3D-Design with openscad

TL;DR: You can program 3D stuff with openscad

For a long time I’ve avoided designing 3D stuff myself. The reason is that my spatial imagination is really bad. I even get lost or take the longer route in cities I know. It’s a disaster in an unknown territory where I try to take a ‘shortcut’. But at least I will always be in a good shape physically.

But when you own a 3D printer you want to at least change designs. I’ve tried this with the usual CAD programs and failed. I just can’t turn the objects in my head, I have no feel for the proportions.

So I’ve changed to openscad. This one I really like. It’s an ancient piece of software where you write code which is translated into 3D objects. F.e. this piece of code

tolerance = 0.2;
cube([5 + 2 * tolerance, 10, height * 2], center = true);

generates a cube with my desired dimensions in the center.

You can already see that it has a c-like syntax and basic algorithmic which is used here to incorporate the tolerance of my 3d printer. As it is a programming language you can do the usual stuff: organisation by modules with parameters, functions, for-loops, sin/cos calculations, intersection, difference and more complex operations like the convex hull.

This leads naturally to a hierarchy.

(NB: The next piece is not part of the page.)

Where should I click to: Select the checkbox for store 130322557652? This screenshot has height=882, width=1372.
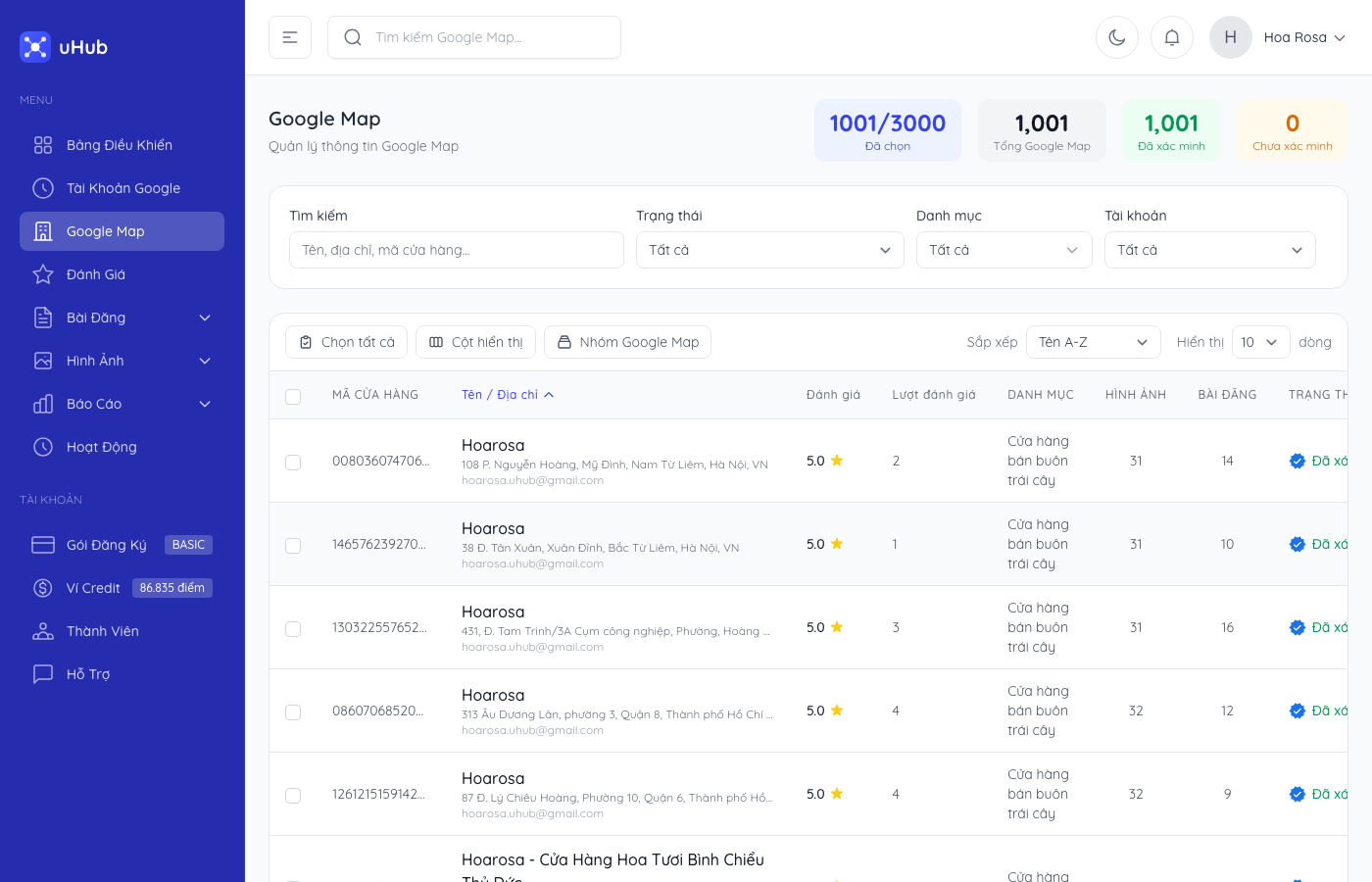tap(293, 628)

You build your objects bottom-up and you can test each piece individually.

The cons are that you can’t do real unit-tests for your objects and that the editor is garbage. The editor can easily be fixed by using an external editor or astyle. Astyle automatically indents and formats your code.

Also there are strange glittering artifacts if you have coinciding surfaces. That’s why I translate all objects which use difference by 0.1mm or 0.01mm which removes these artifacts.

Here is the example code for my kitchen mixer adapter:

/* this is an adapter for a bosch mixer sold by aldi

    measurements of inner rod are 7mm circle, with flat sides diameter = 5mm

    outer circumference is 20mm. Without the rods on the outside it's 16mm

    adjust tolerance parameter for your printer. It should only fit with a lot of pressure
*/


tolerance = 0.2;

module rod()
{
    height = 14;
    intersection()
    {
        cylinder(h = height, r = 7 / 2 + 2 * tolerance);
        cube([5 + 2 * tolerance, 10, height * 2], center = true);
    }
}


module adapter()
{
    bottomPlaneRadius = 32 / 2;
    indentionHeight = 5;
    matchingPartHeight = 20;
    difference()
    {
        union()
        {
            cylinder(r = bottomPlaneRadius, h = 6);

            // matching part
            translate([0, 0, indentionHeight])
            {
                cylinder(h = matchingPartHeight, r = 13 / 2);
                for(i = [0:1:5])
                {
                    rotate([0, 0, i * 360 / 6])
                    translate([13 / 2, 0, 0])
                    {
                        // the total diameter has to be less than 20
                        cylinder(r = 2.5, h = matchingPartHeight);
                        // strengthen the bottom
                        cylinder(r1 = 5, r2 = 2.5, h = 3);
                    }
                } // end for

            } // end matching part
        } // end additive part

        union()
        {
            // flatten the top
            topFlatHeight = 6;
            translate([0, 0, matchingPartHeight + indentionHeight - topFlatHeight + 0.01])
            difference()
            {
                cylinder(h = topFlatHeight, r = bottomPlaneRadius);
                translate([0, 0, -0.01])
                cylinder(h = topFlatHeight, r1 = bottomPlaneRadius, r2 = 12 / 2);
            }
            // cut out at the center
            translate([0, 0, -0.01])
            rod();
            // rim at the outer region
            translate([0, 0, -0.01])
            difference()
            {
                cylinder(h = indentionHeight, r = 27.5 / 2 + tolerance);
                cylinder(h = indentionHeight, r = 23.5 / 2 - tolerance);
            }
            // reduce the outer rim height
            translate([0, 0, -0.01])
            difference()
            {
                cylinder(h = 2, r = bottomPlaneRadius + 0.1);
                cylinder(h = 2, r = 27 / 2 - 0.1);
            }
            // only the center 16mm allow full depth
            translate([0, 0, -0.01])
            difference()
            {
                cylinder(h = 2, r = 24 / 2 + tolerance);
                cylinder(h = 2, r = 16 / 2 - tolerance);
            }
        }
    }
}

$fn = 128;
//rod();
adapter();

Which results in this object:

mixer adapter preview in openscad

bottom side preview of the mixer adapter

This is the resulting print:

printed mixer adapter. The rough surface is because I printed it upside down with supports

  The print works flawlessly on my kitchen mixer on the third try.

Conclusion

Openscad is an easy way to design functional parts. The designs look quite minimalistic and usually take up the minimum amount of space because you just set constraints which openscad tries to fulfill – at least if you’re good.

Also you can publish your designs on thingiverse. Openscad can easily be extended and customized as it is just code. You could even track changes with GIT.